Records for locating screen elements:
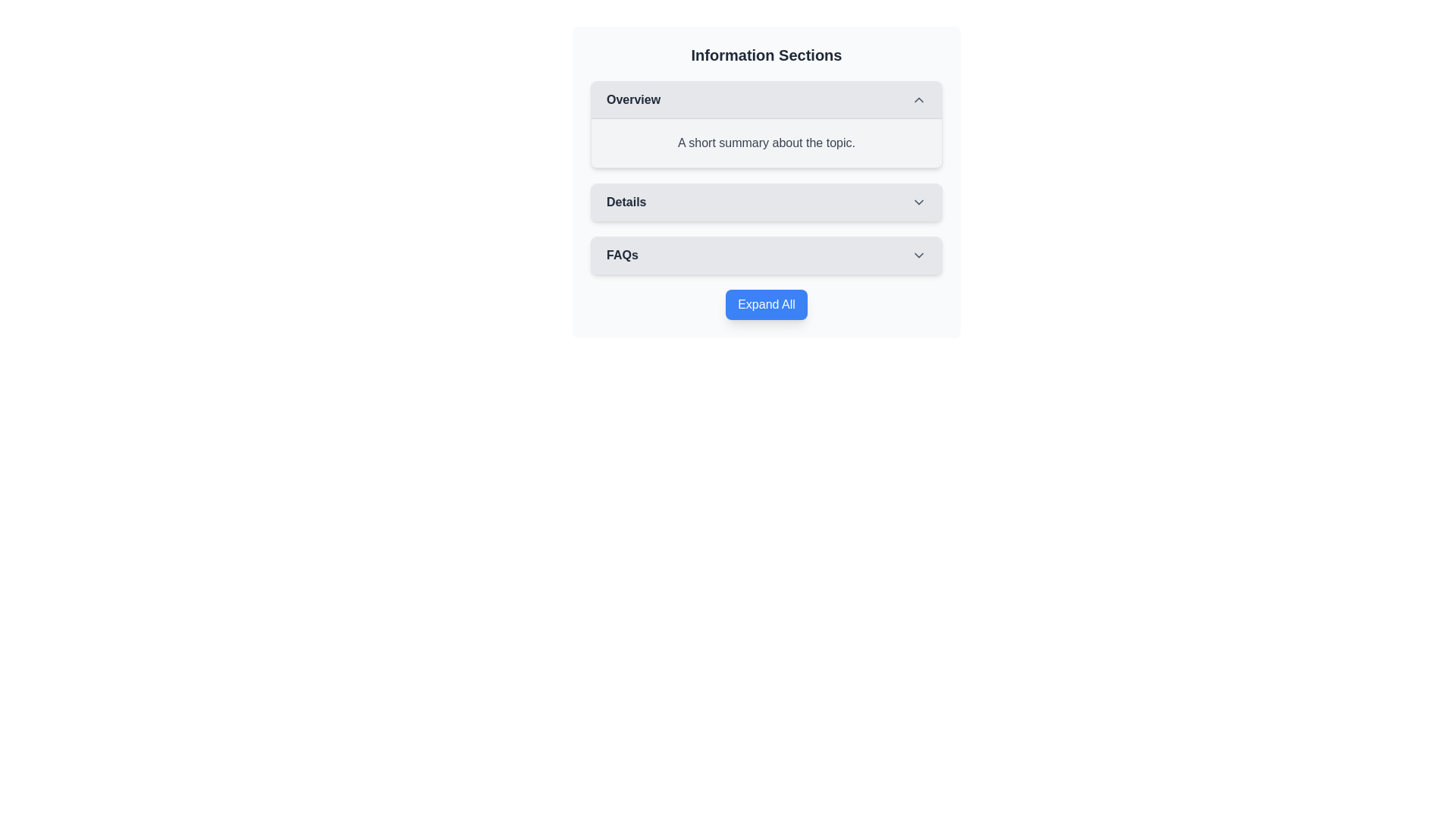  Describe the element at coordinates (918, 201) in the screenshot. I see `the dropdown toggle icon next to the 'Details' label` at that location.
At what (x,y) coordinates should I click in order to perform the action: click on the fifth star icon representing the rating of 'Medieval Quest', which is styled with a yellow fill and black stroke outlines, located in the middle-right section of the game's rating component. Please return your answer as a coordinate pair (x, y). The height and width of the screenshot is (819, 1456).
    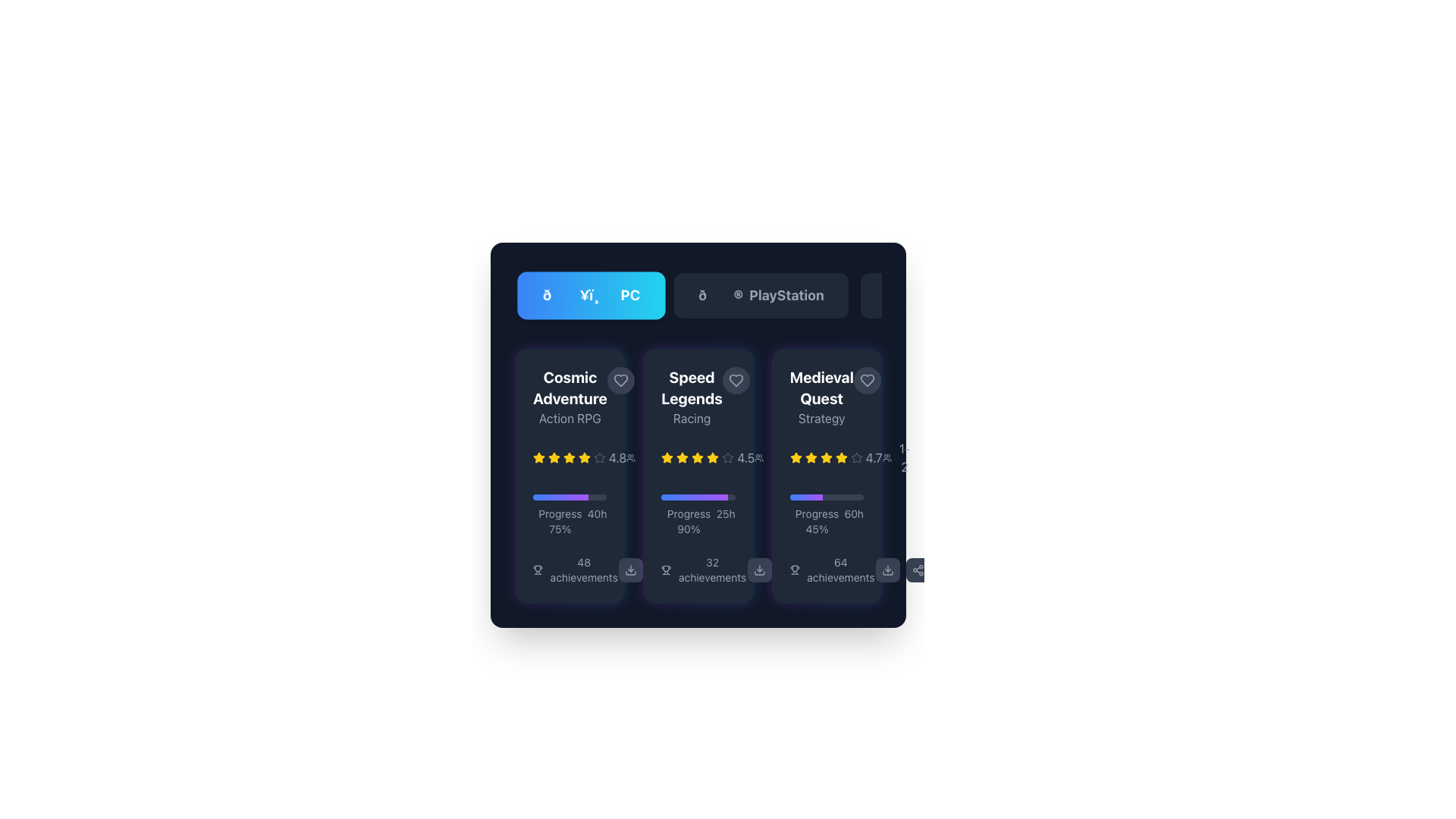
    Looking at the image, I should click on (825, 457).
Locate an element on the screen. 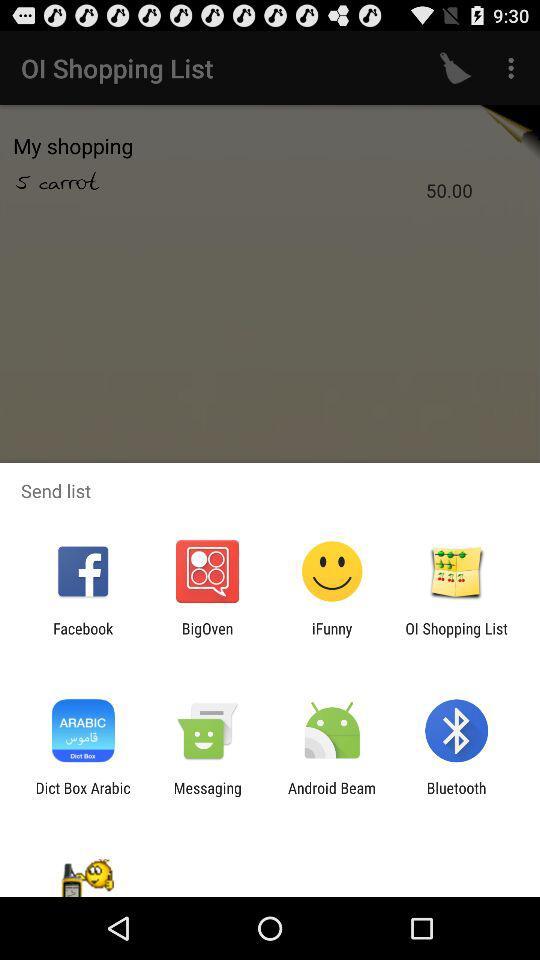 The image size is (540, 960). app to the left of bigoven item is located at coordinates (82, 636).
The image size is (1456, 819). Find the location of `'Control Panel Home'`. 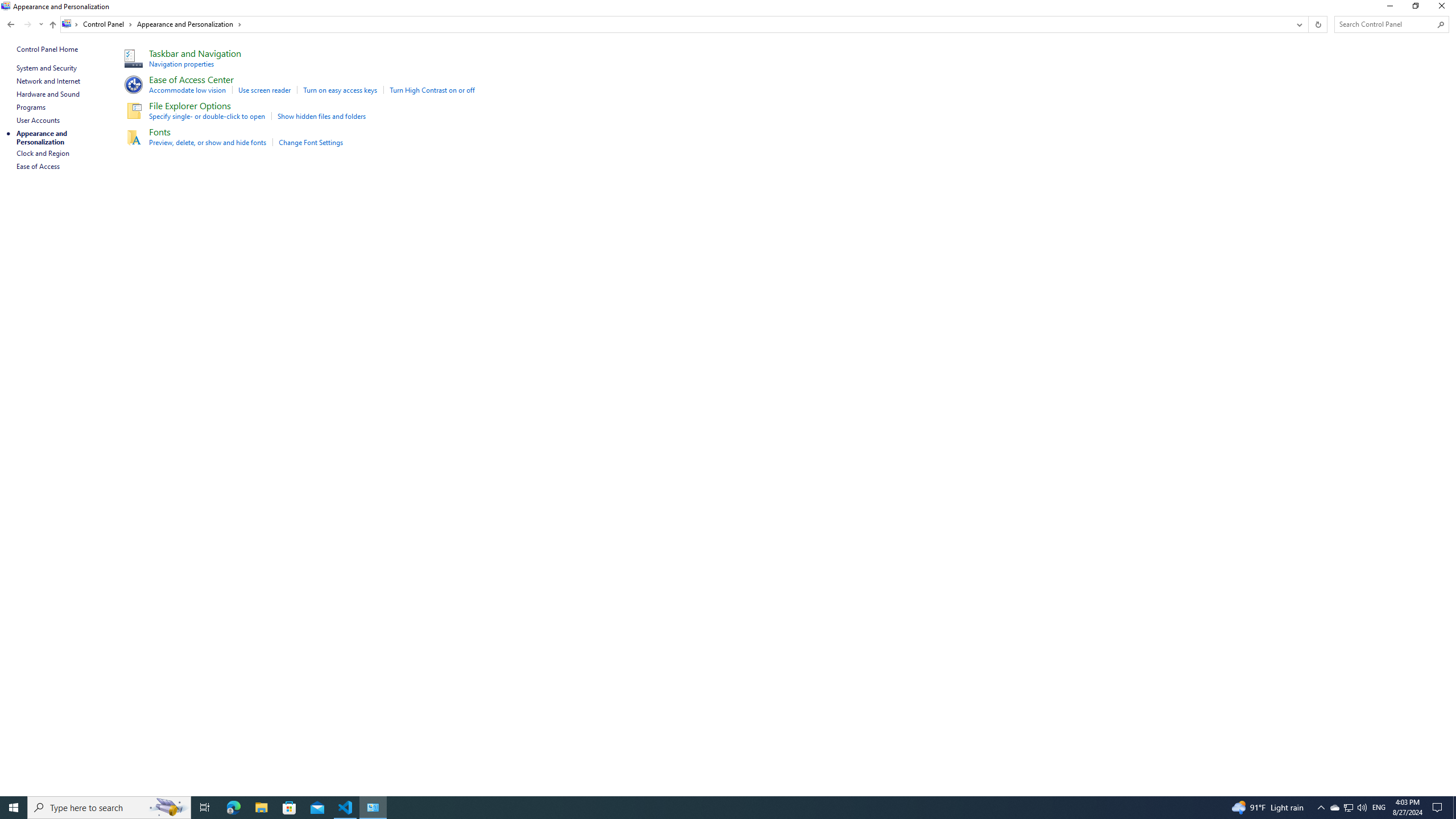

'Control Panel Home' is located at coordinates (47, 48).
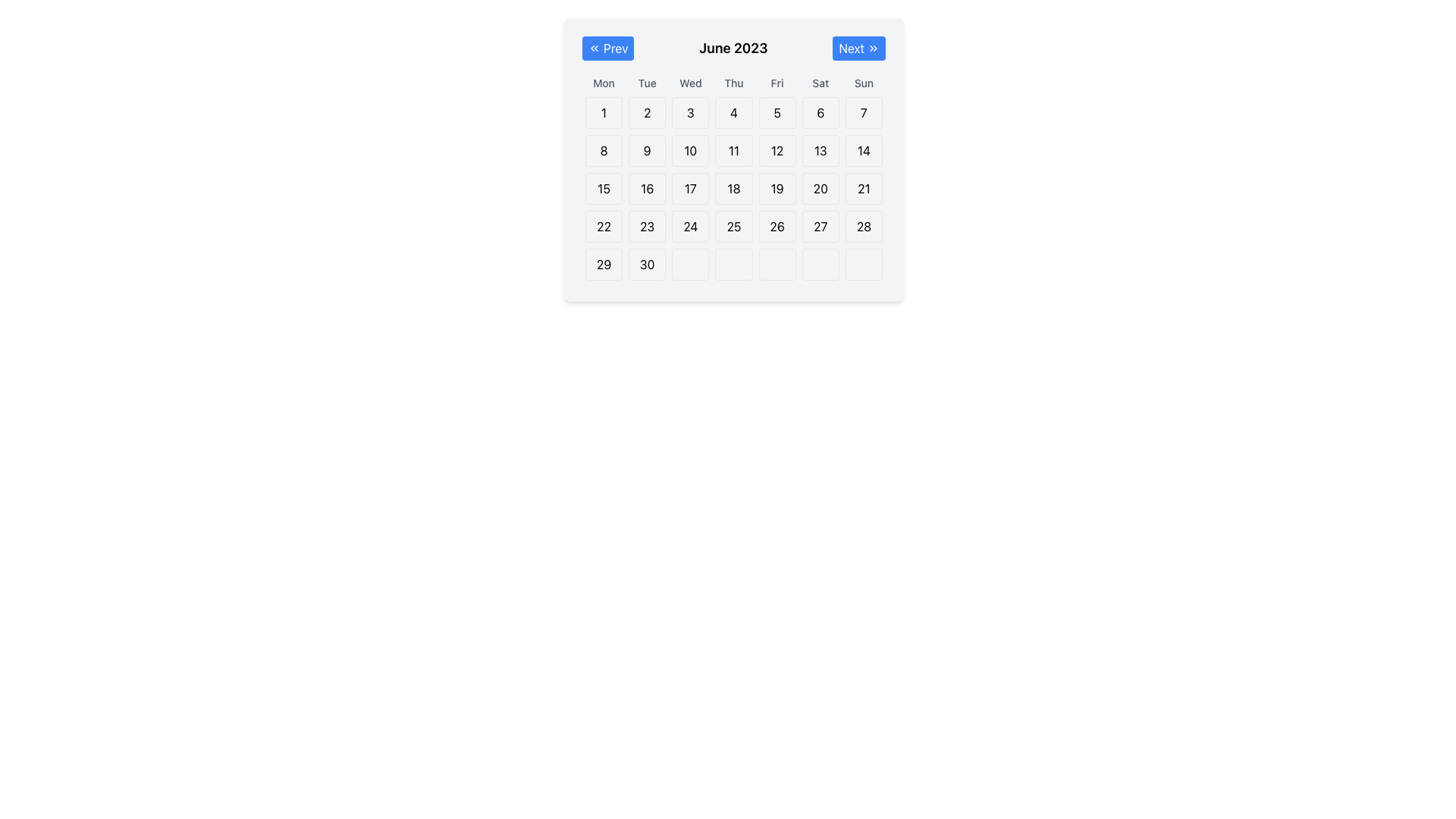 The width and height of the screenshot is (1456, 819). I want to click on the styled button with the text '14', so click(864, 151).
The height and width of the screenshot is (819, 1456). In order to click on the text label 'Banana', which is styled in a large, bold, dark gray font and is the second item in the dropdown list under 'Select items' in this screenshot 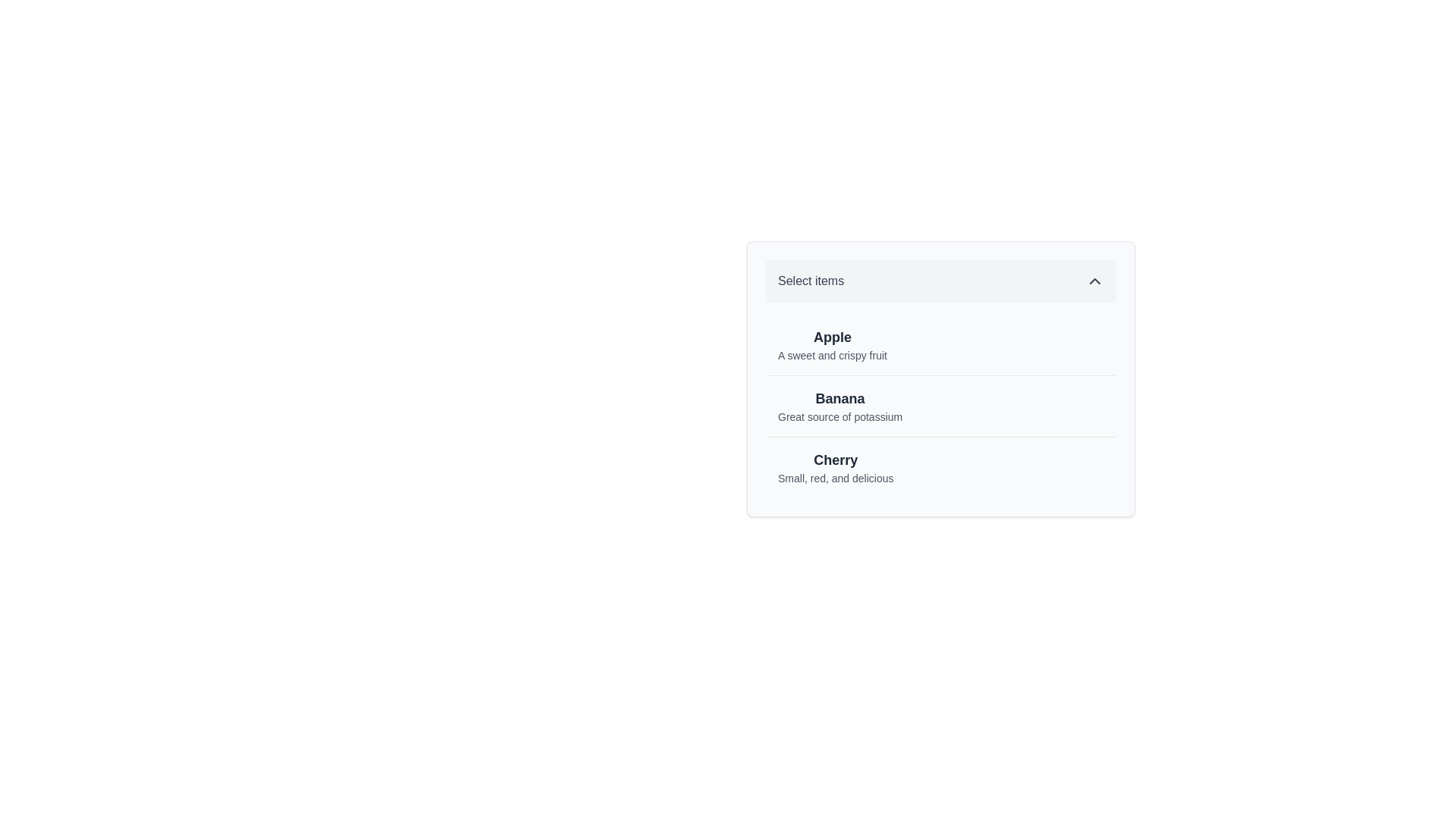, I will do `click(839, 397)`.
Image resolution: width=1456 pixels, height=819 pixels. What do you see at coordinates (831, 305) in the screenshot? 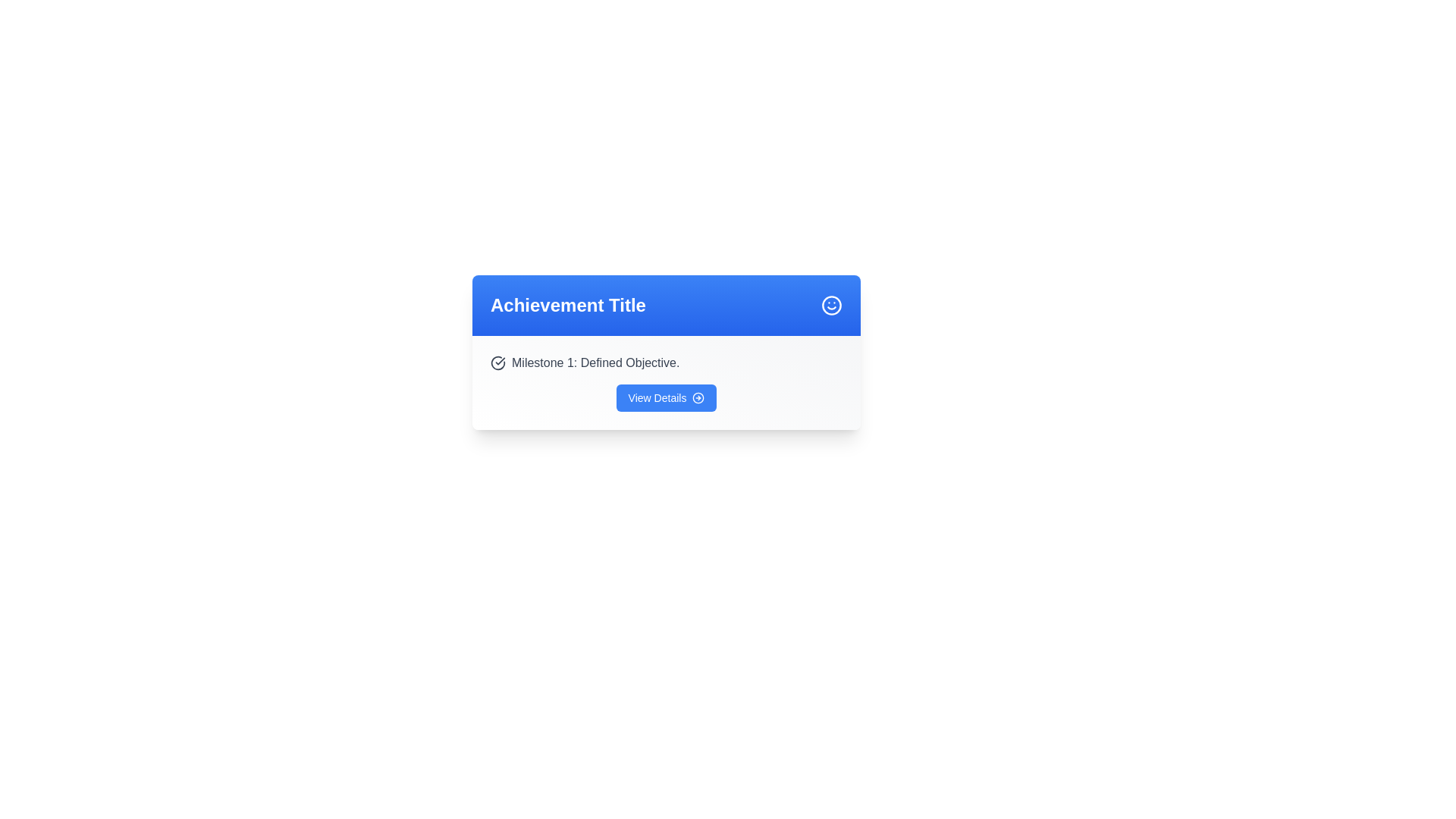
I see `the outer circle of the smiley face icon located in the top-right corner of the blue header section containing the title 'Achievement Title'` at bounding box center [831, 305].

YOUR TASK:
Reproduce the material word for word, starting at the line that contains "Image resolution: width=1456" and ending at the last line of the material, with both ends included. Leave the pictures out.

WORKED SOLUTION:
Image resolution: width=1456 pixels, height=819 pixels. What do you see at coordinates (831, 305) in the screenshot? 
I see `the outer circle of the smiley face icon located in the top-right corner of the blue header section containing the title 'Achievement Title'` at bounding box center [831, 305].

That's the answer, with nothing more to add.